The figure gets a display base, like they all do. It's an irregularly shaped pad of grass with an indented footprint where he stands. Most of the figures need the base to stand, but even in his extreme pose - both arms raised over his head, one leg in the air - Max stands fine thanks to his tail reaching the ground.

He also gets a pair of accessories: the scepter and crown he got when the Wild Things made him their king. The scepter can be held in the left hand, and the crown fits over his head. Unfortunately, his left arm is so close to his head that you have to pivot it out of position to get the crown on.

Since Max is so small, he's paired with Goat Boy, the smallest Wild Thing of them all. "Goat Boy" isn't much of a name, but you can't deny that it's apropos. And it's a world better than "Alexander," which is what the movie called him. Seriously, among all its other flaws (its ponderous pacing, redesigning all the monsters so they look sad and depressed, letting the director hire his girlfriend and her twee-punk band to perform the entire soundtrack, doing nothing at all to make what should have been a children's movie appeal to children), changing the Things' names has to be right up there. No, none of them were named in the book, but they were caricatures of Sendak's aunts and uncles, and had their names as well. Emil, not Douglas. Aaron, not Judith. Tzippy, not KW. Moishe, not Carol. Bruno, not Ira. But also "Goat Boy," who was probably just a goat-boy.

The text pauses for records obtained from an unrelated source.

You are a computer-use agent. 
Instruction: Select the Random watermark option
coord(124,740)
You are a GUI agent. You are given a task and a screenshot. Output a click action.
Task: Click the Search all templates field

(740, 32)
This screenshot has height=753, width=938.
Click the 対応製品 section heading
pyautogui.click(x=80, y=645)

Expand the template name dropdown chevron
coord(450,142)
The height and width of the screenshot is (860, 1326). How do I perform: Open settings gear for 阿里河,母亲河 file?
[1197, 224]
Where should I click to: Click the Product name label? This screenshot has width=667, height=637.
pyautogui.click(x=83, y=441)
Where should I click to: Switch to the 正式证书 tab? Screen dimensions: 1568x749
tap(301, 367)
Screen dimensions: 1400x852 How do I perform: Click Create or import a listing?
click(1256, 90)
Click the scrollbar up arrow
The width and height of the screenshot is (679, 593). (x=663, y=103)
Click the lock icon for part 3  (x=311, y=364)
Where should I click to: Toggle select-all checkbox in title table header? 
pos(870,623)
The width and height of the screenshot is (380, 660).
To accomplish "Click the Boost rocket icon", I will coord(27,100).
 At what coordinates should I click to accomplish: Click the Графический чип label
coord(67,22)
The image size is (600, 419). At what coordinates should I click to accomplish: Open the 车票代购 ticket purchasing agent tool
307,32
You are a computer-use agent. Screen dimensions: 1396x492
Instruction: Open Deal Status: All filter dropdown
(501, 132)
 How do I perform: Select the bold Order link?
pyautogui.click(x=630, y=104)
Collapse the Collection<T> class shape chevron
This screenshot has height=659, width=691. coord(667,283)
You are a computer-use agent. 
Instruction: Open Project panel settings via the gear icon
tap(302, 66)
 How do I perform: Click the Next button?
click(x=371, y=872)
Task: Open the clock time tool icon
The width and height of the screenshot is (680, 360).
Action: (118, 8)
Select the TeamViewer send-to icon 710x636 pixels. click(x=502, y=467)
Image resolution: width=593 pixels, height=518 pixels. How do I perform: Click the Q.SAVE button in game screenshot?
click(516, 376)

Goat Boy only appears on two pages of the story, and disappears when the wild rumpus starts. His design really is just a humanoid goat, not a crazy monster like the rest of the Things. He's got big ears, horns curling off his skull, and a little bit of a beard. His articulation isn't much better than Max's: swivels in both elbows, at the neck, and in the thighs right near the hips. He has no chance of standing by himself, so it's good that he has a grassy base of his own.

Maurice Sendak's artstyle involves a lot of strong crosshatching, and while the toys can't move, they do a beautiful job of duplicating that style. You can tell that the basic figure was sculpted, then deep, straight lines were cut into its surface to create the desired look. And the lines aren't just etched in haphazardly, either: they were specifically placed to create shadows and highlights, and then a little bit of paint was applied to help sell the effect. It's impressively done (though better on Max than on Goat Boy, in this set).

Of McFarlane Toys' six Where the Wild Things Are releases, the pair of Max and Goat Boy was the hardest one to find - probably by virtue of Max being the star of the show, so to speak. I remember having to order them online, which back in 2001 was still a weird thing to do. I'm glad I got them, though: WtWTA is a seminal work, and these toys honor it nicely. Now that the prices are dropping (they were insanely high for a long time - individual figures were selling in the $50-$80 range at one point), I want to complete the lineup and have a Wild Rumpus of my own.